Additionally, we conducted a clinical study involving patients with abdominal aneurysms who had undergone stent placement. Our investigation aimed to uncover the added value of tiltable MRI in examining stent leakages, particularly those that were previously unexplained and suspected to be position-dependent. While our results indicated limited additional value of upright MRI for leak detection, we identified specific scenarios where upright MRI can offer benefits. Patients suspected of stent leakages can now undergo examinations using this novel technique, whose feasibility was explored in this thesis.

Furthermore, this thesis contributed to the enhancement of tiltable MRI by studying and optimizing the concentration of a new contrast agent specifically designed for MRI with lower magnetic field strengths, as utilized in this research.

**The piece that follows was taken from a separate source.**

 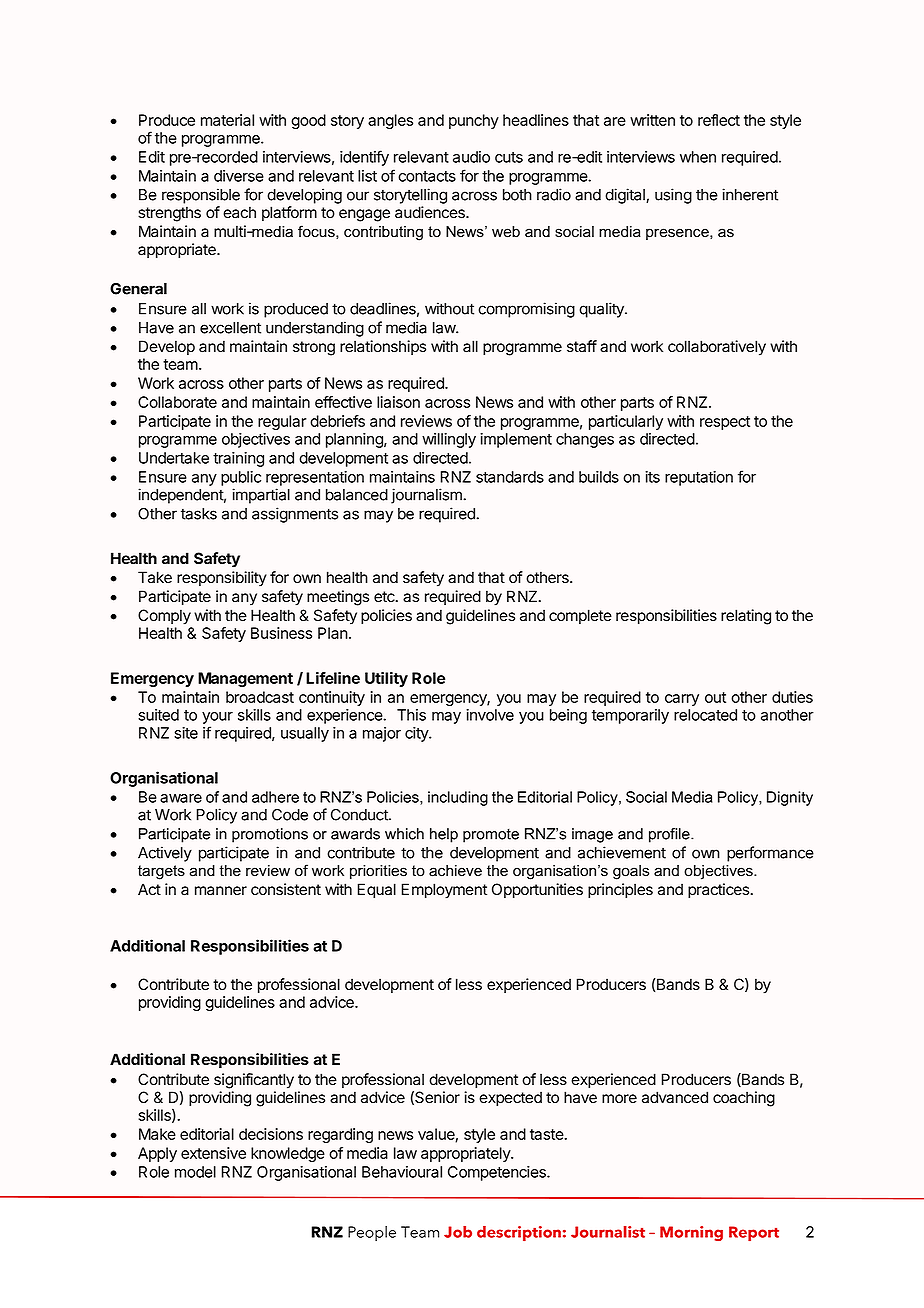 I want to click on Job, so click(x=458, y=1232).
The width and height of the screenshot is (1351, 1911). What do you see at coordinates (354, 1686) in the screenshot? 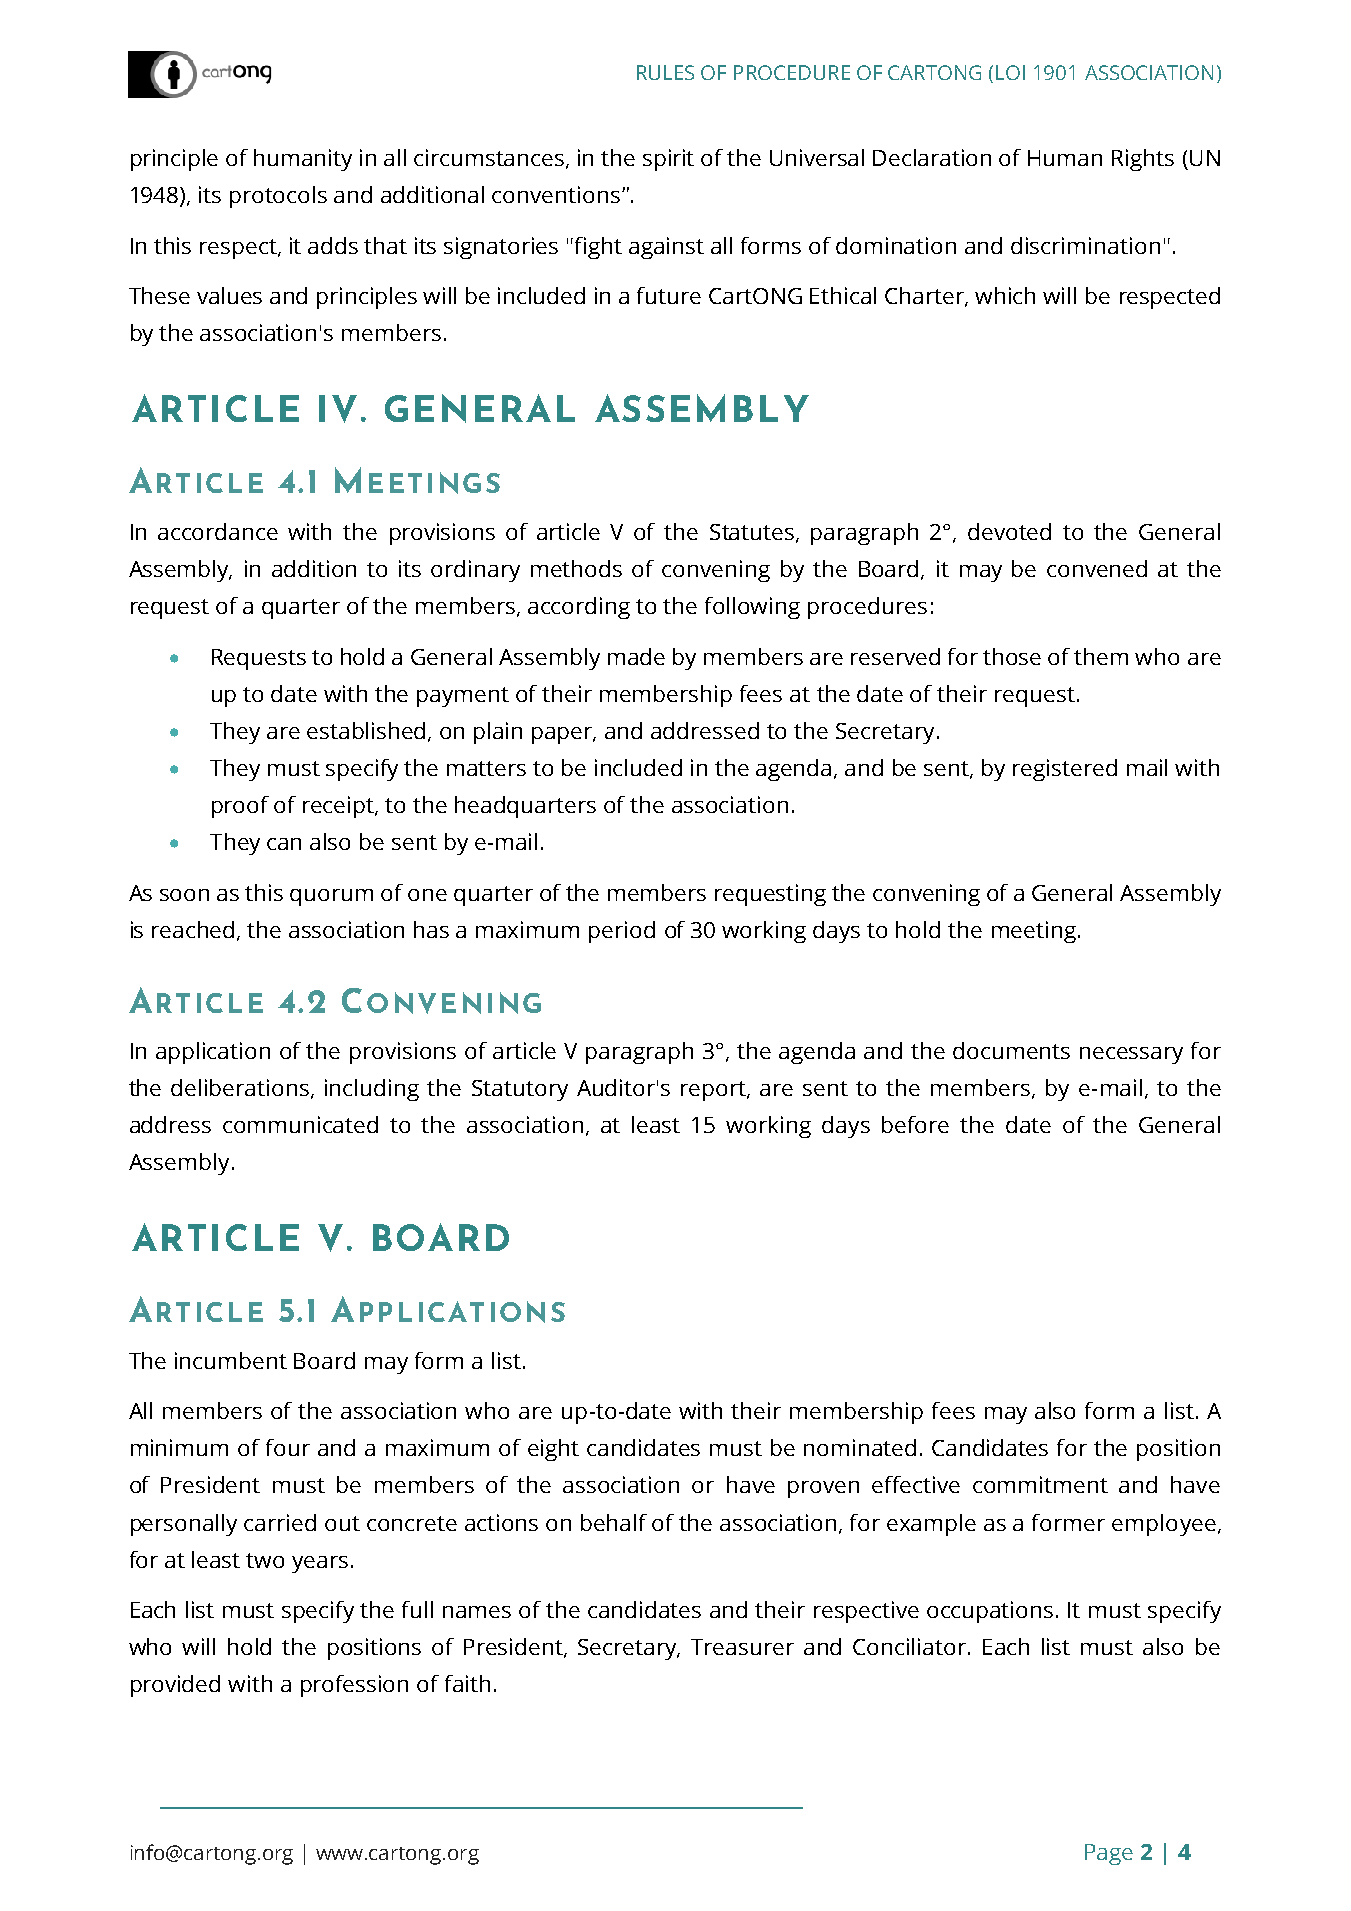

In summary, as research continues to advance and more evidence accumulates regarding the clinical advantages of this technology, tiltable MRI holds the promise of integration into vascular imaging and patient care. Despite the limitations posed by the low-field MRI technology underpinning tiltable MRI, the current work has established a foundation for a deeper understanding of how body position influences vascular system (patho)physiology.